Dos espeleólogos encuentran en Texas la fauna que reescribe cómo era Norteamérica antes de la última glaciación

La historia empieza con un espeleólogo, John Young, que entra a explorar una cueva poco conocida del condado de Comal, en Texas, y sale con la sensación de que algo no encaja. En el fondo del arroyo que corre por su interior hay demasiados huesos, de demasiadas especies distintas, y ninguna de ellas debería estar ahí según todo lo que la ciencia creía saber sobre esa región hace 100.000 años.

Young contactó con paleontólogos de la Universidad de Texas en Austin, y durante seis expediciones realizadas entre 2023 y 2024, el equipo recorrió las galerías inundadas de la llamada Bender’s Cave con gafas y tubo, recogiendo restos directamente del fondo sin necesidad de excavar. Los fósiles estaban por todas partes: pulidos por el agua, teñidos de rojo óxido por los minerales y mezclados sin orden estratigráfico, arrastrados por siglos de inundaciones desde la superficie a través de sumideros naturales.

Lo que encontraron contradice décadas de consenso científico.
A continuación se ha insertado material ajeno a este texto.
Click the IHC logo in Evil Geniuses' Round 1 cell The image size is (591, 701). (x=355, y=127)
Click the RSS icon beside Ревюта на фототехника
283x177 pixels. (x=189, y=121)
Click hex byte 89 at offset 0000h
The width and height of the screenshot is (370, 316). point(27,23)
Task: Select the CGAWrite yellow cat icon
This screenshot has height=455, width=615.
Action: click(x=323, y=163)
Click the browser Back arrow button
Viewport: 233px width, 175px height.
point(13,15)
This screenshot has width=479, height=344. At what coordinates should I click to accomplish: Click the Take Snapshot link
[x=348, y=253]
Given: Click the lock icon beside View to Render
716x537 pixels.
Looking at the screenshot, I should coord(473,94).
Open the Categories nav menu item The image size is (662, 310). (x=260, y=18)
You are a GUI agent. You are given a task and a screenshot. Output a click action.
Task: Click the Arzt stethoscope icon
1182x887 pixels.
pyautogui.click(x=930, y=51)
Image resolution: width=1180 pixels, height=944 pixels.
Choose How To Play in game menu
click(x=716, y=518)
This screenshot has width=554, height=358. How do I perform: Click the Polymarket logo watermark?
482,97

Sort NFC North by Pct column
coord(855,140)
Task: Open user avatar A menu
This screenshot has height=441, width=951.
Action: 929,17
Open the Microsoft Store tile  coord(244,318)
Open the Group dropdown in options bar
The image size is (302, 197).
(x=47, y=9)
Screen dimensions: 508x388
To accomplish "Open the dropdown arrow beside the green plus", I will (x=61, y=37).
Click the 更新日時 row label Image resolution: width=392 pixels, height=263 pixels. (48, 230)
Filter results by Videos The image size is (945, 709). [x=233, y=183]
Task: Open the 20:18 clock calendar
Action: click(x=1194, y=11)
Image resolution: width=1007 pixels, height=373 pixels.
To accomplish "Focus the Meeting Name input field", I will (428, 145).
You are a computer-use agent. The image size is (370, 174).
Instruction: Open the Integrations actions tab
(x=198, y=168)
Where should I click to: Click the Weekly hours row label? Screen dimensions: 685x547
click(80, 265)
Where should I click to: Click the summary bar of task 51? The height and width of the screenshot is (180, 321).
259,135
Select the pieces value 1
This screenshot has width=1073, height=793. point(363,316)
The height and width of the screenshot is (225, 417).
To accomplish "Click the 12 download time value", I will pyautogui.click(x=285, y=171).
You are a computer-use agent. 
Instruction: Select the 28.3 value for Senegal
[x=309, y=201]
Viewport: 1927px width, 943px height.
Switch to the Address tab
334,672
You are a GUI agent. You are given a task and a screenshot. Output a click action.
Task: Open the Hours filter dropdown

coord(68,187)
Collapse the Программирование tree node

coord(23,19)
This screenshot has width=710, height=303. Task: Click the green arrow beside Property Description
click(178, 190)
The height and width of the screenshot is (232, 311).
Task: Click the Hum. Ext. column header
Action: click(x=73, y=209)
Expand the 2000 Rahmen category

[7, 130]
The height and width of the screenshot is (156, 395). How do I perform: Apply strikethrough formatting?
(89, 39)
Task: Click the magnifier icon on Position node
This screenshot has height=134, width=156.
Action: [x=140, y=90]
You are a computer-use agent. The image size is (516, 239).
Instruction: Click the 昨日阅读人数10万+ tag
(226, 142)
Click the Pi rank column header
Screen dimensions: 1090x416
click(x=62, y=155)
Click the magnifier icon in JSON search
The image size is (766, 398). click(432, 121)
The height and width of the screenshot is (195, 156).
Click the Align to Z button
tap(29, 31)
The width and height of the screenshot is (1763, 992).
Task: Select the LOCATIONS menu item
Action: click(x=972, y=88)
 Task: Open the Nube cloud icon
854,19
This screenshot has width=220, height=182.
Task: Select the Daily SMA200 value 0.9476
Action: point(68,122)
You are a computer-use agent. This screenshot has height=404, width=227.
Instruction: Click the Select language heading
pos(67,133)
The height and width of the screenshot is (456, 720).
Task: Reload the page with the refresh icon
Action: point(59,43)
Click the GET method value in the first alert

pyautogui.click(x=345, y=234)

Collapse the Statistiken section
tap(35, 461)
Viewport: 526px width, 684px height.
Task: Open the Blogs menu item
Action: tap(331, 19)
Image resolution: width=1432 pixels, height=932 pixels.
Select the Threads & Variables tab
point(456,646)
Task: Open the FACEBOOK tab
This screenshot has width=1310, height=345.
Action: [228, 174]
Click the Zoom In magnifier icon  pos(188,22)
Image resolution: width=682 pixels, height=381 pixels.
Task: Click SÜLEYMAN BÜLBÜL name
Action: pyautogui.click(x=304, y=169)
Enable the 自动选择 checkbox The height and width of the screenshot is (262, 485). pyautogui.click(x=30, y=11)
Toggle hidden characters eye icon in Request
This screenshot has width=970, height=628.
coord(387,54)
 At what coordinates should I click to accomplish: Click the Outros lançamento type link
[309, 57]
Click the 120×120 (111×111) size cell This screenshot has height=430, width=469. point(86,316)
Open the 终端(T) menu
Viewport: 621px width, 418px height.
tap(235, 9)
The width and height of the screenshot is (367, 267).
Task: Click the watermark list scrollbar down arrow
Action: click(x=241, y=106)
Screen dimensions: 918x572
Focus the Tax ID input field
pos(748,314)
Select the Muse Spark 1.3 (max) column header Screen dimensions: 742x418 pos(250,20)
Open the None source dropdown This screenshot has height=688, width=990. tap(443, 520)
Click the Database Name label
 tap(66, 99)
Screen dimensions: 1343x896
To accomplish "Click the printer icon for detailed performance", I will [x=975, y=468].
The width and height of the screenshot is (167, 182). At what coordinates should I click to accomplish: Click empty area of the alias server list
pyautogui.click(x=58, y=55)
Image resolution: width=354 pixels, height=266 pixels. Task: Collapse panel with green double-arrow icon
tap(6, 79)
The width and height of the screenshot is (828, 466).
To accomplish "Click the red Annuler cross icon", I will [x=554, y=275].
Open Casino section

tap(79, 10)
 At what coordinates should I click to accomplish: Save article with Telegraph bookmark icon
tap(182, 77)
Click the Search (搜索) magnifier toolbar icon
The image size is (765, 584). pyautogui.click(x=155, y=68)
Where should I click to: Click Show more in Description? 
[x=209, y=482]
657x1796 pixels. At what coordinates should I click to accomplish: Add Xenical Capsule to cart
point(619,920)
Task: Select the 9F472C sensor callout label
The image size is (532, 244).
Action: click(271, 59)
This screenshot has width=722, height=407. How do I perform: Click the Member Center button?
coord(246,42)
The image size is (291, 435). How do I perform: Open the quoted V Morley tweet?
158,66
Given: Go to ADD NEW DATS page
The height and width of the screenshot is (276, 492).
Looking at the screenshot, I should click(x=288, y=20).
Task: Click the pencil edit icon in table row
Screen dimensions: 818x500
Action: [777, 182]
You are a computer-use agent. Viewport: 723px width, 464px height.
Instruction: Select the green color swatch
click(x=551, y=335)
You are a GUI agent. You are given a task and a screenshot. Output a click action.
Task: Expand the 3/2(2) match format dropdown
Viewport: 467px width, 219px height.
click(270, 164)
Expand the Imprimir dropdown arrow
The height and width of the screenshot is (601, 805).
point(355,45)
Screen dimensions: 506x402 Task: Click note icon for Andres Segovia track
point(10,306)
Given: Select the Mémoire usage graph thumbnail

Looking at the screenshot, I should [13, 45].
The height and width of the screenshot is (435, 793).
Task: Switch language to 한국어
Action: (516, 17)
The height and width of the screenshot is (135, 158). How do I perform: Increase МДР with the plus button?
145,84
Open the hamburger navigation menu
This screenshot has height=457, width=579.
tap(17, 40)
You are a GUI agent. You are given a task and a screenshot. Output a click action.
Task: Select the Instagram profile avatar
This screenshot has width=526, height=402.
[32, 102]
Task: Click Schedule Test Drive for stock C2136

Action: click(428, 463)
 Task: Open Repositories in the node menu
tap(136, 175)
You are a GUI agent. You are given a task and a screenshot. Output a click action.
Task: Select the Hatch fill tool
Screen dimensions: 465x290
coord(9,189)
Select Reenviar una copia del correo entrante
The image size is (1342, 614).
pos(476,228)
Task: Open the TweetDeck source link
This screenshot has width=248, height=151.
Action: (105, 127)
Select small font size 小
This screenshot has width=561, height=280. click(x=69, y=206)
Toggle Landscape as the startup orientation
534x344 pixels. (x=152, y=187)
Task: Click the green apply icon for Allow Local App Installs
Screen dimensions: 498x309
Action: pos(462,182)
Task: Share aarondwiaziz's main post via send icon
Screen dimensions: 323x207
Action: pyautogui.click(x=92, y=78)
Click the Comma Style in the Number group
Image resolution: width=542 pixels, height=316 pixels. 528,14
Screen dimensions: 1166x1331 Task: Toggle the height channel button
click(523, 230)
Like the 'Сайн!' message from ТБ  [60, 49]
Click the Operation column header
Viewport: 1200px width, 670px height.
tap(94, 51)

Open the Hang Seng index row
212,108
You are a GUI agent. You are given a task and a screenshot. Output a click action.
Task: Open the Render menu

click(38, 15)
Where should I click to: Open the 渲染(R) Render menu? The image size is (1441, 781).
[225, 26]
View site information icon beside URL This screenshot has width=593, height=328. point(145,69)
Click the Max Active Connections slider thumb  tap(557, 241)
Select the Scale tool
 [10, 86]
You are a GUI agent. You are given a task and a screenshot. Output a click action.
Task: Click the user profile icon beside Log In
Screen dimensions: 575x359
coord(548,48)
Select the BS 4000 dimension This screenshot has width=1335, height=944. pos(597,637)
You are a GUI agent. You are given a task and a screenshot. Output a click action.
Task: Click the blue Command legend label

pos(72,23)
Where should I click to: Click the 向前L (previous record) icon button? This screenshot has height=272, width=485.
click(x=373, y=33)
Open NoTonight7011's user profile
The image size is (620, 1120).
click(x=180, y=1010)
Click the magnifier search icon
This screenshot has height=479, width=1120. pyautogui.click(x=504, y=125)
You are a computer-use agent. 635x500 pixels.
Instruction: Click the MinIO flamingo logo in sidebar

El relato habitual sobre el Texas de la última glaciación dibujaba praderas frías, secas y abiertas, un paisaje casi estepario. Pero el catálogo de animales que la cueva ha devuelto apunta a algo radicalmente distinto: mamuts, bisontes, camellos y caballos conviven en los restos con tortugas gigantes del género Hesperotestudo, perezosos terrestres de gran tamaño y un pampatérido, un animal acorazado emparentado con el armadillo actual pero con el tamaño de un gran felino. Todas estas últimas especies necesitan climas cálidos, húmedos y boscosos para sobrevivir.

La explicación más probable es que los huesos correspondan a un periodo interglaciar, hace unos 125.000 años, cuando el clima era más benigno y la Meseta de Edwards actuaba como corredor y refugio biológico. Datar con precisión los restos es complicado porque el agua y los minerales alteraron el material óseo, pero la morfología de los fósiles apunta en esa dirección. La cueva, que durante años pasó desapercibida por su difícil acceso, resulta ser un archivo natural que ha guardado durante miles de años la prueba de que el pasado de Texas era mucho más verde y vivo de lo que imaginábamos.